Prepare for war
"The defining challenge of the '90s is to win the economic competition. You will hear two visions of how to do this. Theirs is to look inward and protect what we already have. Ours is to look forward, to open new markets, prepare ourselves to compete, to restore our social fabric — to save and invest — so we can win." — US President George Bush explaining that North Americans don't already "have" enough.
In the wings
"As the troopers of the 18th cavalry took back the streets of Los Angeles street by street and block by block, so we must take back our cities, and take back our culture, and take back our country." — Pat Buchanan, Bush's defeated rival for the Republican presidential candidacy.
Archetypal family
"I don't think someone in the Duchess's position, as a member of the archetypal family which the royal family is, is in a position to do the kind of things that she is doing with Mr Bryan in the pictures we carried today." — The British Mirror's version of family values and how they should apply to Sarah Ferguson.
Clarification
"However you define family, that's what we mean by family values." — Barbara Bush elaborating one of the Republican Party's major planks in the US elections.
Name of the game
"Many developers are looking around for street names, so we could make cash out of it.

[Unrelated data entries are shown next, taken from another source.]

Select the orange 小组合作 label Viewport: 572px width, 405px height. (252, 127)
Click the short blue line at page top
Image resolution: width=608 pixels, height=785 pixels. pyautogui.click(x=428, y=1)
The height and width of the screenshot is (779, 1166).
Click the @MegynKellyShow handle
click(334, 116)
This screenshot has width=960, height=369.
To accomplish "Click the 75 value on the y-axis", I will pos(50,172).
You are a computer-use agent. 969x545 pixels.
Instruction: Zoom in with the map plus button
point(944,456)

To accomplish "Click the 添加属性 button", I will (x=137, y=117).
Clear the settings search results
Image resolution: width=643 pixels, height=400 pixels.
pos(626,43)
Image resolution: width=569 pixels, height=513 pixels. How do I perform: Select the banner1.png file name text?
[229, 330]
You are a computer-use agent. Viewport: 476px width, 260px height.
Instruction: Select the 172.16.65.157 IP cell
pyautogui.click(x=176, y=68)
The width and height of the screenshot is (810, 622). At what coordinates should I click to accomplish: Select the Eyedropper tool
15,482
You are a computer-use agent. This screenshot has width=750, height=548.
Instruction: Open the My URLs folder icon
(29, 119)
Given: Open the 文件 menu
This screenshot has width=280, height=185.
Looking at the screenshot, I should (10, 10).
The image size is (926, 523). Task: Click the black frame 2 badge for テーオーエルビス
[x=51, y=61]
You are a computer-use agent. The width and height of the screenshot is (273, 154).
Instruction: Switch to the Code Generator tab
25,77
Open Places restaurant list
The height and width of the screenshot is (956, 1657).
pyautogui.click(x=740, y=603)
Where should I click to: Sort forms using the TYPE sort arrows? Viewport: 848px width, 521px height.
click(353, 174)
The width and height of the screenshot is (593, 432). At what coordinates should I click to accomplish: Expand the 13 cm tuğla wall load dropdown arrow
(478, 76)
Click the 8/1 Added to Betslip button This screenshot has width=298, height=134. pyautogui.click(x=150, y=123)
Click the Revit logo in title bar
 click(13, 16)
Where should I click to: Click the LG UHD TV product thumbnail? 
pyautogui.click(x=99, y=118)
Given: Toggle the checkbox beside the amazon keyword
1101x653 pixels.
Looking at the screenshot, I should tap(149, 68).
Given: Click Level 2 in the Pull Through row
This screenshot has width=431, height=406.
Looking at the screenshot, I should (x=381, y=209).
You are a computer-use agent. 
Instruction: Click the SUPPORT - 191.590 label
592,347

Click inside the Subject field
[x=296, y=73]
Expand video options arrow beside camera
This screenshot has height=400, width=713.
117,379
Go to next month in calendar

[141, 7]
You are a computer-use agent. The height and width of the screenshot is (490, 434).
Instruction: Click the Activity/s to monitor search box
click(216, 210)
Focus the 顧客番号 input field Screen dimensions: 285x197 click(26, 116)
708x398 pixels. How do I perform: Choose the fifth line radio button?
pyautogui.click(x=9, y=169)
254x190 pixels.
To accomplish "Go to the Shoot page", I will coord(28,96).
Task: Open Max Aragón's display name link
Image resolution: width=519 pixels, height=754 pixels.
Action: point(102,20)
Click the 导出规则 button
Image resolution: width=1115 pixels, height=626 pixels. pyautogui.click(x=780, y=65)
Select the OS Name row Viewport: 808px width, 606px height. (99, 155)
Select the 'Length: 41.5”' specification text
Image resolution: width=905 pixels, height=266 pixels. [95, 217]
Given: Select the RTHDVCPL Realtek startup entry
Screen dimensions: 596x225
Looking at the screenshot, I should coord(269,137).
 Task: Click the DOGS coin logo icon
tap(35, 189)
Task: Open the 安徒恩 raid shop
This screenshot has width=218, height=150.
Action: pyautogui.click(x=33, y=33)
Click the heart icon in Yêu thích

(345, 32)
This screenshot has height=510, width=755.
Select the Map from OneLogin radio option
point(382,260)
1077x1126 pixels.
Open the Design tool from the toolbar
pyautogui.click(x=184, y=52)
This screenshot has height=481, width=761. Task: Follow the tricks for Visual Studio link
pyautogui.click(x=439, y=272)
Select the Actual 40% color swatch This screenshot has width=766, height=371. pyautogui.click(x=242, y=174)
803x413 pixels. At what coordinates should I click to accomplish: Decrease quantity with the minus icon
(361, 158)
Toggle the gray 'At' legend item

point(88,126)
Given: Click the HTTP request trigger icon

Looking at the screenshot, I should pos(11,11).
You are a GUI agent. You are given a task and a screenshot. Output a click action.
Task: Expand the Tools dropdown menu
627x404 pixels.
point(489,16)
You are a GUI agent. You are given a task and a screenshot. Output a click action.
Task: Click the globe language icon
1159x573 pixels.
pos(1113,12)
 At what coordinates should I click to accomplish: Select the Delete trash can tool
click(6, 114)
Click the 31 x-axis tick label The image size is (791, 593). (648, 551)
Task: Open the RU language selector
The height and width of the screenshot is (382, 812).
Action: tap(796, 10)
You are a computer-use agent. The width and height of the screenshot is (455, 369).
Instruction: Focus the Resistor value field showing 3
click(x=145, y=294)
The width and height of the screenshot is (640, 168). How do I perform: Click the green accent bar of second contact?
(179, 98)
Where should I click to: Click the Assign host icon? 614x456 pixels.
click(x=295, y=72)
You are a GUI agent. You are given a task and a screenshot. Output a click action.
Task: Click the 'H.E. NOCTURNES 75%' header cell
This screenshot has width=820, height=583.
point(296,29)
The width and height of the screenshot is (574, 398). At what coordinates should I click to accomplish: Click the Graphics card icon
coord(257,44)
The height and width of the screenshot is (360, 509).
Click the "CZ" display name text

That's part of the entrepreneurial theme of councils these days." — Hornsby councillor Steven Pringle on his suggestion that the council should sell naming rights to streets in the city for around $10,000.
Philosophy
"The success of the Steelers and the way the community here has reacted to it has provided a we-can-succeed confidence for all of us ... If we can win at rugby league, we can win at making steel." — BHP Port Kembla steelworks chief executive Grahame Parker, explaining how the Illawarra Steelers making the Winfield Cup finals makes up for mass unemployment in the region due to a cut of around two-thirds in the steelworks' work force over the past decade.
Tweedledum and Tweedledum
"Australians earning $25,000 or less will be worse off regardless of who wins the next election, and both major parties' y a marginal impact on unemployment, according to an economist at the Australian National University." — Sydney Morning Herald, September 2.